Sent: Tuesday, February 10, 2004 2:39 PM
To: ethicsrules comments
Subject: Proposed rule changes

February 10, 2004

Mr. Harry 1. Moatz
OED Director
United States Patent and Trademark Office
P.O. Box 1450
Alexandria, VA 22313-1450

RE: Changes to Representation of Others Before the United States Patent and Trademark Office; 68 Federal Register 69442 (December 12, 2003)

Dear Mr. Moatz:

Thank you for the opportunity to provide comments concerning proposed rule changes.
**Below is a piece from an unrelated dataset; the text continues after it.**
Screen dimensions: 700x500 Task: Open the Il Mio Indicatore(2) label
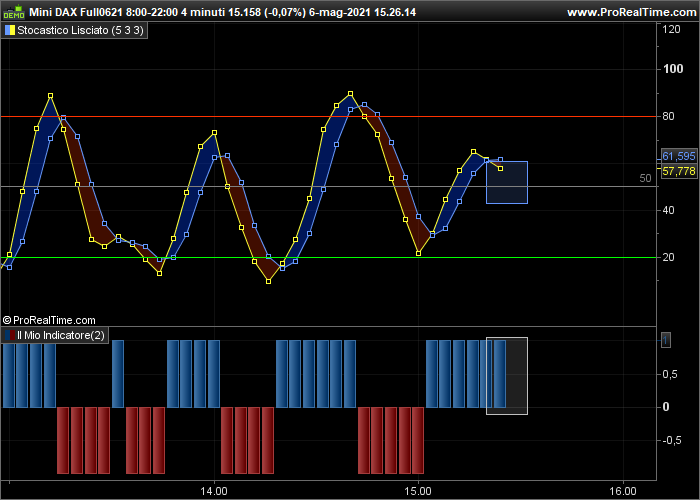pyautogui.click(x=61, y=335)
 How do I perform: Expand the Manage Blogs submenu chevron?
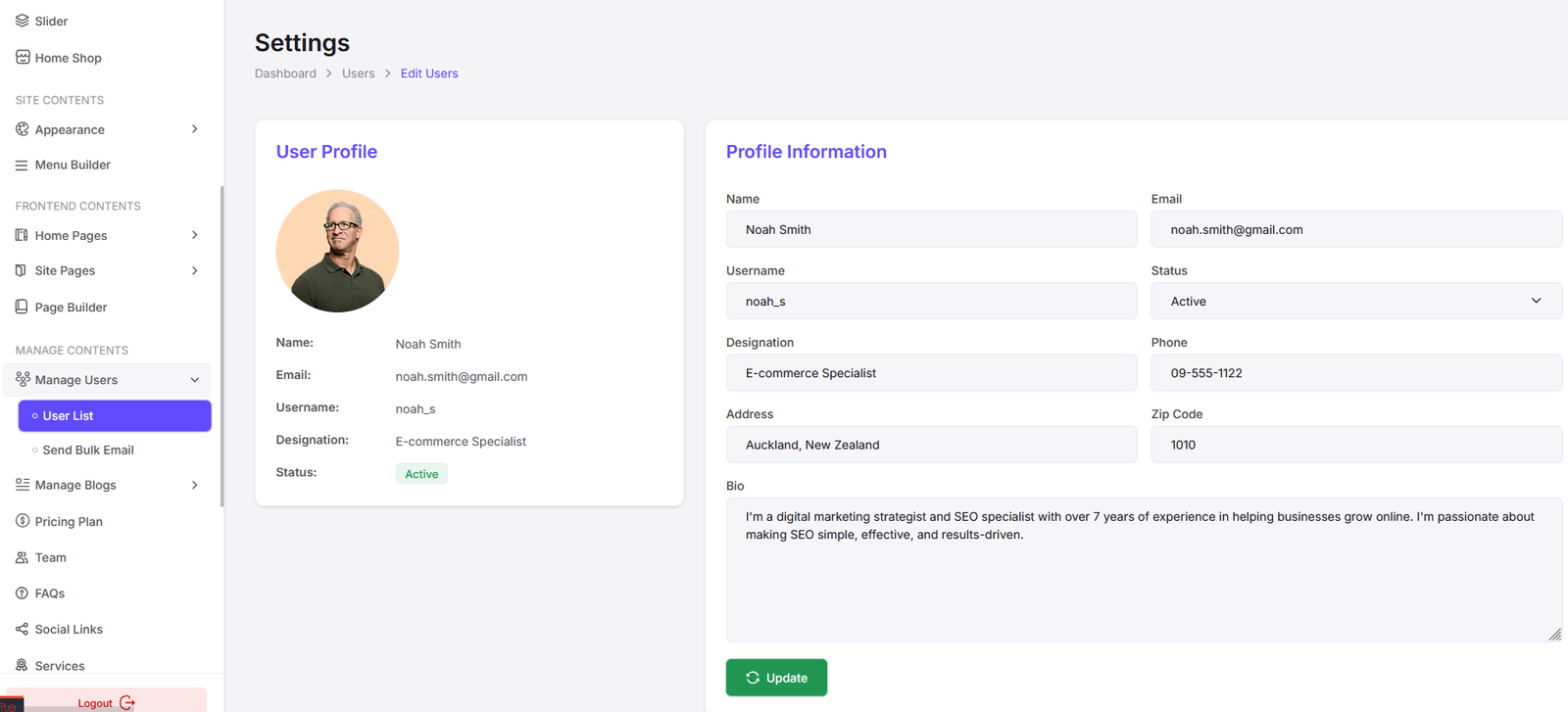[x=195, y=485]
While the goal of clarifying ethical standards is laudable, the rule changes appear to me to be overreaching in that the proposed rules in general attempt to govern matters which do not fall within the scope of powers granted to the USPTO by Congress in 35 U.S.C. 2. Additionally, compliance with many of the rules require registered agents to engage in the unauthorized practice of law.


The comments indicate that the phrase "full disclosure" is defined to deal with potential and actual conflicts of interest. "Full disclosure" as defined in 11.1 is overly broad, and not only seeks to address assumed conflicts of interest, but also places a practitioner in the role of financial advisor, contract interpreter and risk assessor. The definition is inherently flawed because such essential terms as "transaction", "detailed explanation" and "foreseeably occur" are not clearly defined. One is left guessing as to the extent and nature of advice required by full disclosure.

Advising as to the nature of transactions, including status of parties and liabilities of same, is the practice of law. Thus, agents are required, via full disclosure, to engage in the unauthorized practice of law. Essentially, either patent agents violate the rules, or they go out of business.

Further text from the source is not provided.